Vassalos do eterno domínio do canavial

De tudo que se podia germinar nos poucos metros de quintal, seu José escolheu em Primavera, Zona da Mata pernambucana, apenas uma planta: cana-de-açúcar, um solitário pé de cana-de-açúcar.

De tudo que se podia germinar nos poucos metros de quintal, seu José escolheu em Primavera, Zona da Mata pernambucana, apenas uma planta: cana-de-açúcar, um solitário pé de cana-de-açúcar. Existe um fatalismo subliminar ao plantio aparentemente involuntário de seu José. Para ele e tantos outros, a cana está no começo e no fim do ciclo, é dela que se nasce, só com ela se vive e é nela que se morre. O que muitos chamam de resignação, seu José poderia explicar, ainda que sem palavras, como a herança determinista que há séculos recobre o Nordeste medieval, dos grandes feudos de açúcar, onde vassalos para sempre serão vassalos, onde a terra para sempre será cana. Apenas grandes revoluções conseguiram derrubar sistemas consolidados como esse. Mas José Ferreira de Oliveira é tão vitimado pela monocultura quanto o solo é refém da cana. Homem e terra estão erodidos e sobrevivem a despeito da adversidade. Sem revoluções.

A história de seu José não é tão distinta das dos demais Josés que passaram sua vida servindo aos canaviais. Dos 57 anos de vida, ele tem 47 de cana e é esta última conta a verdadeira medida etária da população da Zona da Mata nordestina. Desde criança até hoje, a rotina tem sido de foice na mão debaixo do sol impiedoso. Agora aposentado, ainda não se livrou do que se convencionou chamar de destino. Para completar a renda da família, ele trabalha no período de entressafra, no corte de cana para plantio de sementes e na cambitagem das mulas que sobem e descem com a carga das usinas. Para sustentar pernas e braços, seu José almoça quase todos os dias o mesmo prato: quarenta, uma receita típica da região cujos únicos ingredientes são fuba e água.

Do trabalho matinal dos morros de cana ele parte, à tarde, para um terreno próximo onde seu ofício é alimentar os bichos de outra propriedade. Bois, vacas e cavalos que comem também sempre a mesma ração: cana recheada de melaço. Na terra dos engenhos, o açúcar está encruado na carne dos bichos e dos homens. Essa monotonia alimentar, alertava Josué de Castro, provoca fomes invisíveis no trabalhador rural da Zona da Mata, abastecidos quase sempre de fuba e feijão, pobres em proteínas, porém suficientes para iludir corpos que, hoje, ganham um salário mínimo no corte de três toneladas por dia.

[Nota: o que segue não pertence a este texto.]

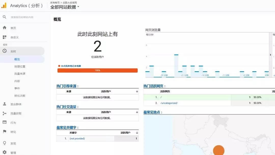The height and width of the screenshot is (155, 275).
Task: Click the 行为 behavior icon
Action: [4, 122]
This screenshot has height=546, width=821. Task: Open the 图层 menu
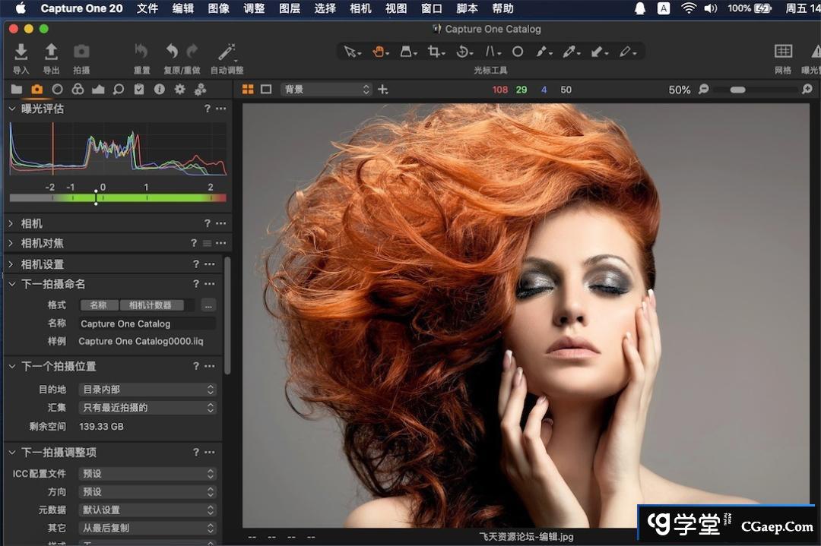290,8
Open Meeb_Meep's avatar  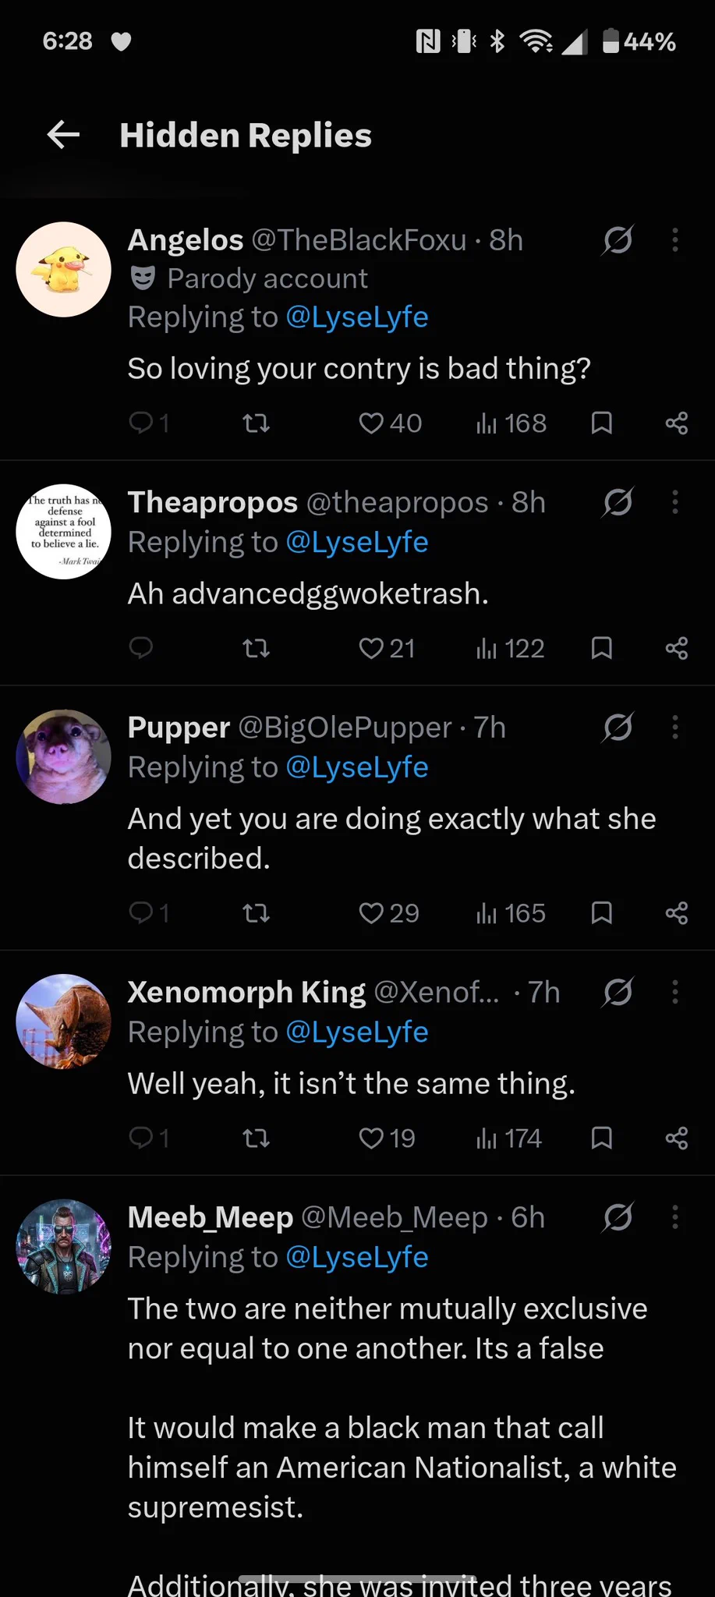click(64, 1247)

Filho de pais que nasceram no Agreste, seu José lembra que, quando mais novo, ainda esquálido, passava mal em todo fim de jornada. “O braço doía, eu me tremia todo”, diz, lembrando que, na falta de opções, dormia de enfado, no cansaço que sustenta o sono dos bóias-frias.

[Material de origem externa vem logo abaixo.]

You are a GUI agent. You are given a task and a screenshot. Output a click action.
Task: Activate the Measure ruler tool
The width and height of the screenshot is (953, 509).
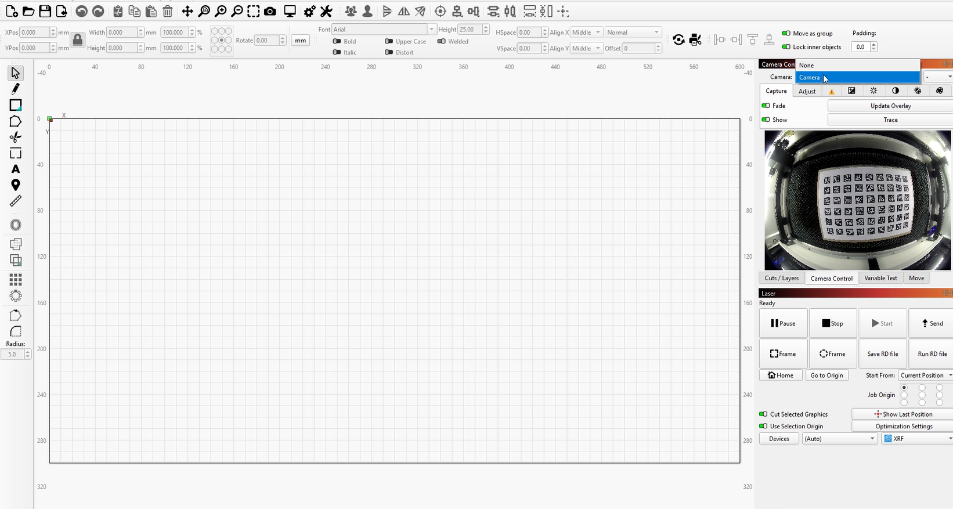click(x=16, y=201)
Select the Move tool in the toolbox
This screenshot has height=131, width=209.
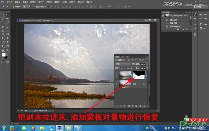click(x=8, y=15)
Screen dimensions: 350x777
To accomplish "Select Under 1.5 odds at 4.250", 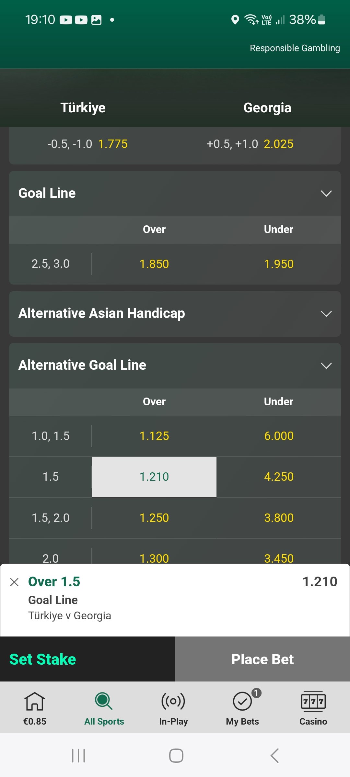I will [279, 477].
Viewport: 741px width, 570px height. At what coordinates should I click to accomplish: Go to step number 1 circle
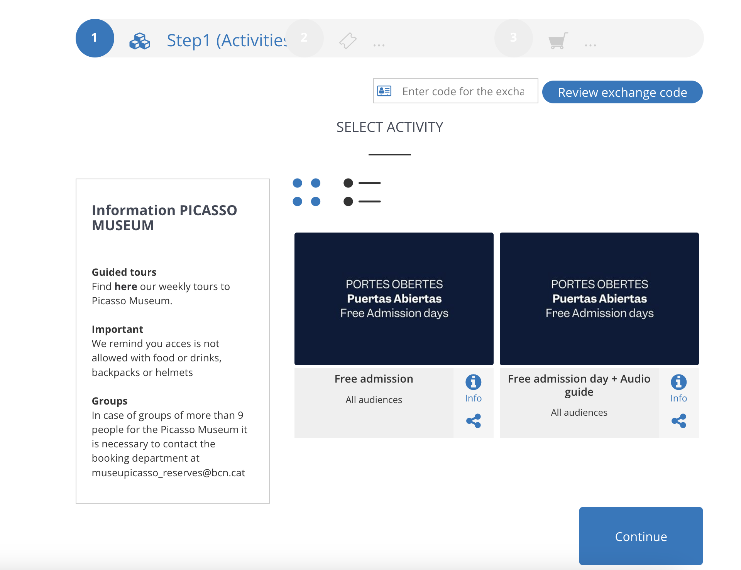pos(95,38)
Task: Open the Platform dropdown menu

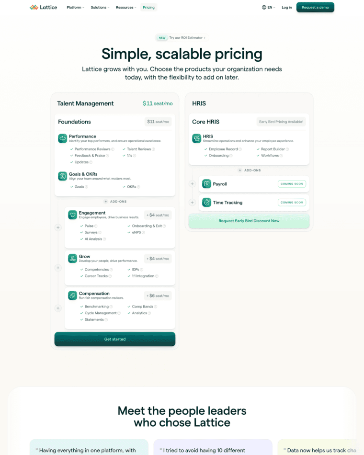Action: pyautogui.click(x=75, y=7)
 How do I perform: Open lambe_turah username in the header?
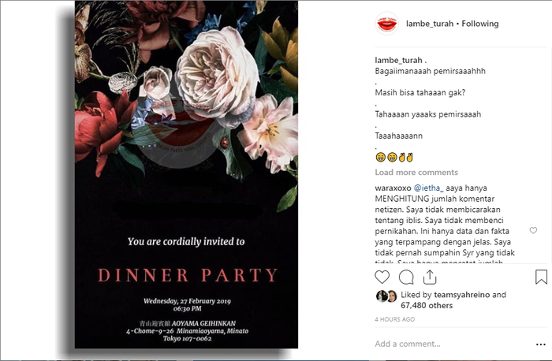(x=429, y=24)
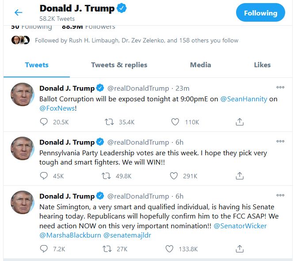Like the Ballot Corruption tweet
This screenshot has height=261, width=294.
pos(175,122)
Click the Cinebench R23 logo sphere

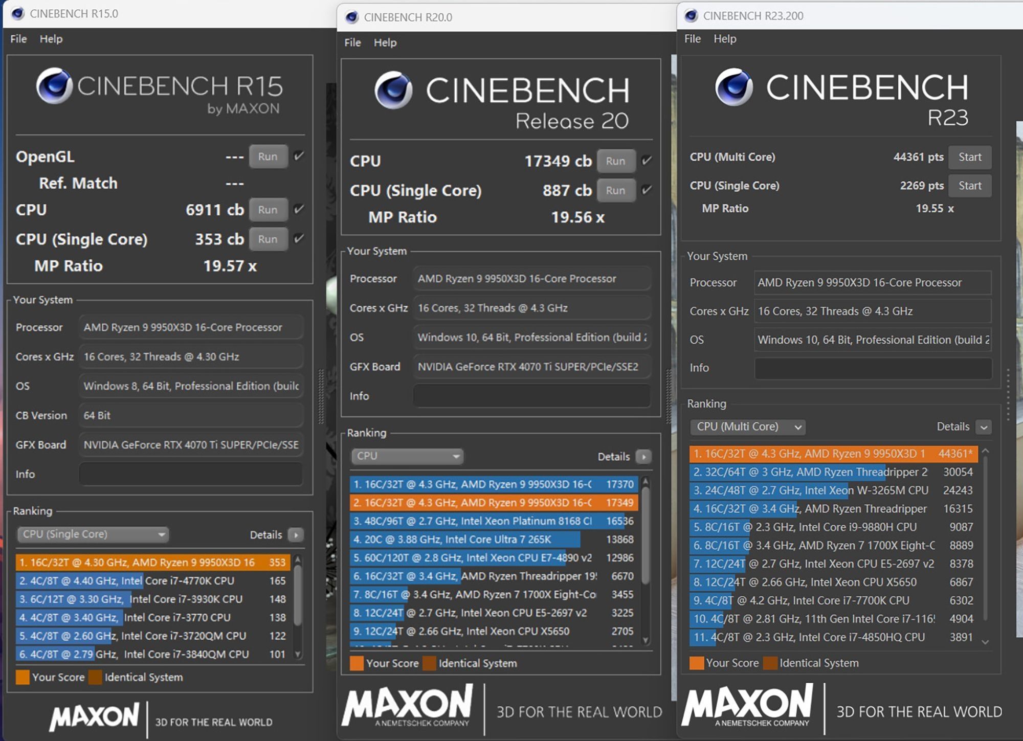[x=734, y=87]

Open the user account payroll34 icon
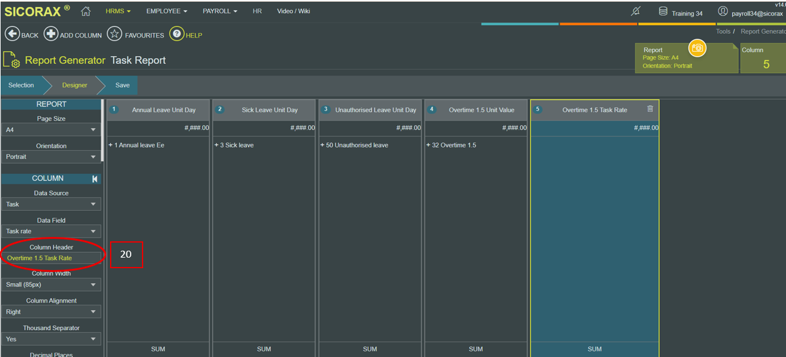tap(723, 11)
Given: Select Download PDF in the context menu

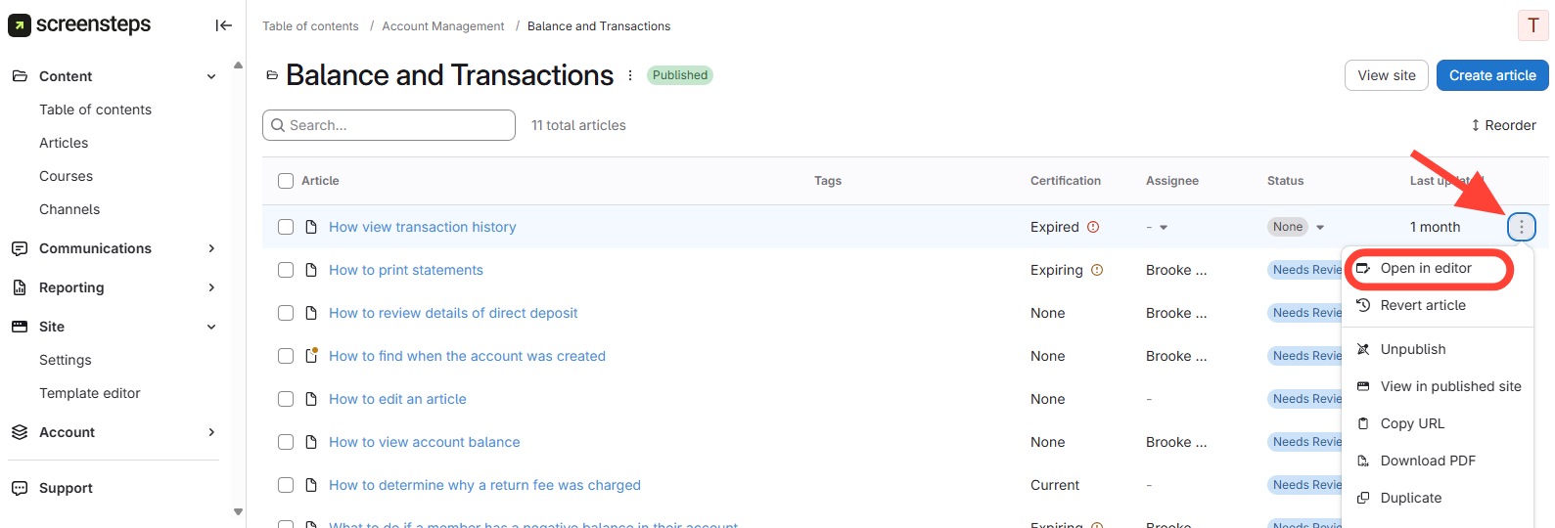Looking at the screenshot, I should 1427,461.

Com a idade, veio firmeza no braço e o irmão mais velho de seu José resolveu levar o rapaz de volta para o Agreste, em uma derradeira tentativa de se livrar do solo viciado da monocultura. Não deu certo. Foram dois invernos ruins, duas lavouras perdidas. Seu José fez o caminho de volta. Novamente a serviço dos latifúndios, ele não apenas retomou o trabalho no corte, como também derrubou muita madeira para limpar terreno para a cana, a mando dos “empreiteiros”, como ele chama. As árvores eram tão largas que os braços abertos de seu José não conseguem dimensionar o tamanho. Na tentativa de receber um pouco mais, ele também passou um mês na mais insalubre das atividades: jogar veneno no mato dos canaviais. Os herbicidas, que até hoje vitimam trabalhadores da cana com doenças, provocaram sintomas de intoxicação em seu José: “O veneno subia pra cabeça, dava uma queimadura, uma borbulha de suor e a vista ia embora. Às vezes, eu ficava surdo”.

Nos últimos anos, ele precisou frear os esforços. A coluna dói a dor dos anos curvados à realeza feudal da cana. “O bagaço humano do latifúndio açucareiro”, define Josué, clama por descanso. Seu José, aos 57, parece mais velho do que seu rosto demonstra. Diz que está satisfeito, que é tudo assim mesmo e que vai bem de saúde. De todas as doenças do mundo, ele só teme mesmo uma, a diabete. Que matou seu irmão e vários outros bóias-frias. Na “cultura autofágica” da cana, que devora tudo em torno de si, é do açúcar que se nasce e, muitas vezes, é dele que se morre.